Press release
High-efficiency method for atomic-scale mapping of magnetic nanostructures
Scientists at the University of Hamburg have invented a new experimental method for high-contrast imaging of atomic spin structures. The study appeared in the journal Science Advances this week.
The development of spin-polarized scanning tunneling microscopy (SP-STM) in the 1990s has revolutionized the field of magnetic nanostructures, giving access to local spin textures on the atomic scale. The maximum contrast achievable by this technique is limited by the magnetic polarization of the microscope’s tip that is scanned across a given sample of interest. Physicists from Hamburg have now introduced a method to measure spin-contrast with maximal efficiency. This is enabled by the use of magnetic iron atoms attached to STM tips covered with superconducting Niobium. Such magnetic impurities disturb the superconductor and locally induce bound states, which are 100% spin-polarized. Tunneling through these states gives a perfectly spin-polarized current, which can be exploited to read out spin-textures of a sample down to the scale of single atoms.
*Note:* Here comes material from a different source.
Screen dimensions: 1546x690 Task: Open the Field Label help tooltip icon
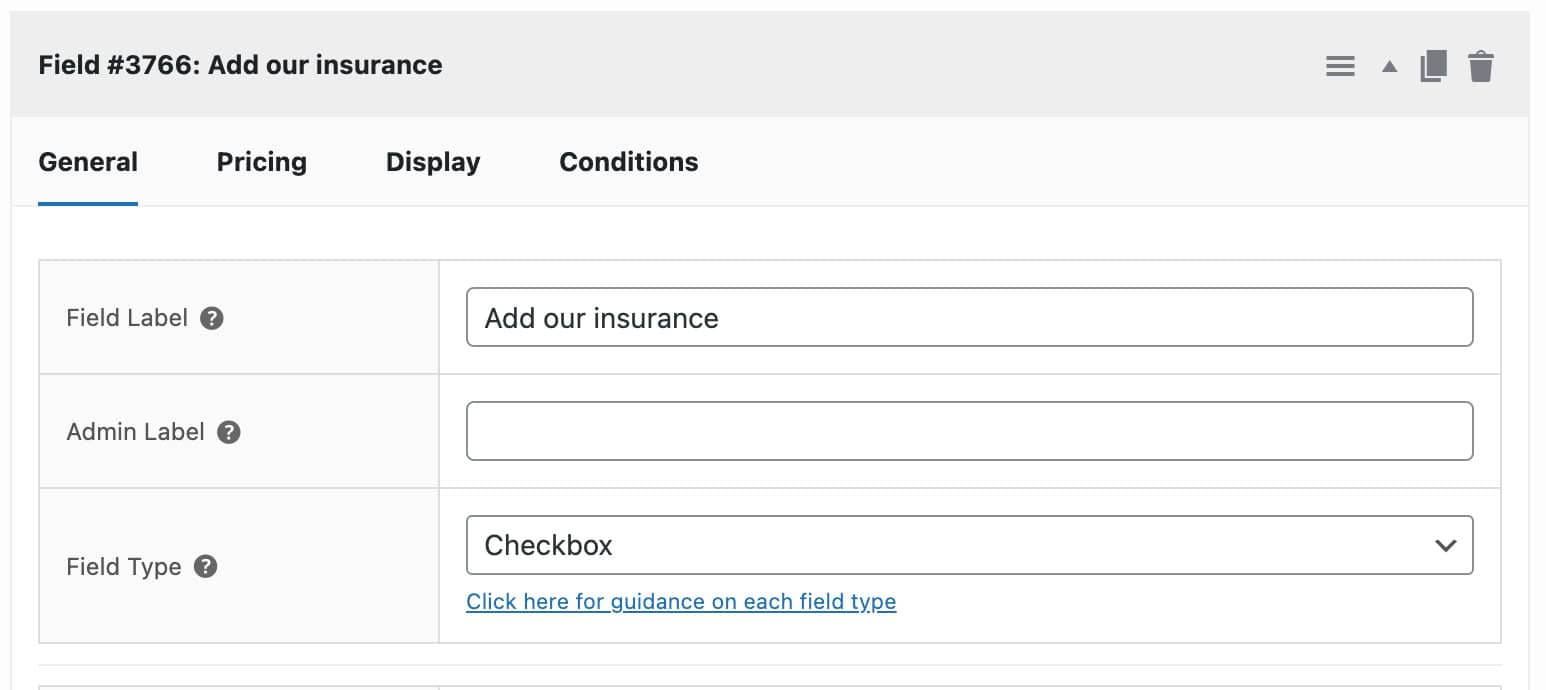(x=213, y=317)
In this way, spin-contrast of STM tips can be enhanced by as much as one order of magnitude, as it is measured on Manganese nanomagnets located on a Niobium(110) surface. Accessing this kind of spin-information will be crucial for advancing nano-scale spintronics and can help revealing the exciting physics of exotic states in hybrid magnet-superconductor nanostructures.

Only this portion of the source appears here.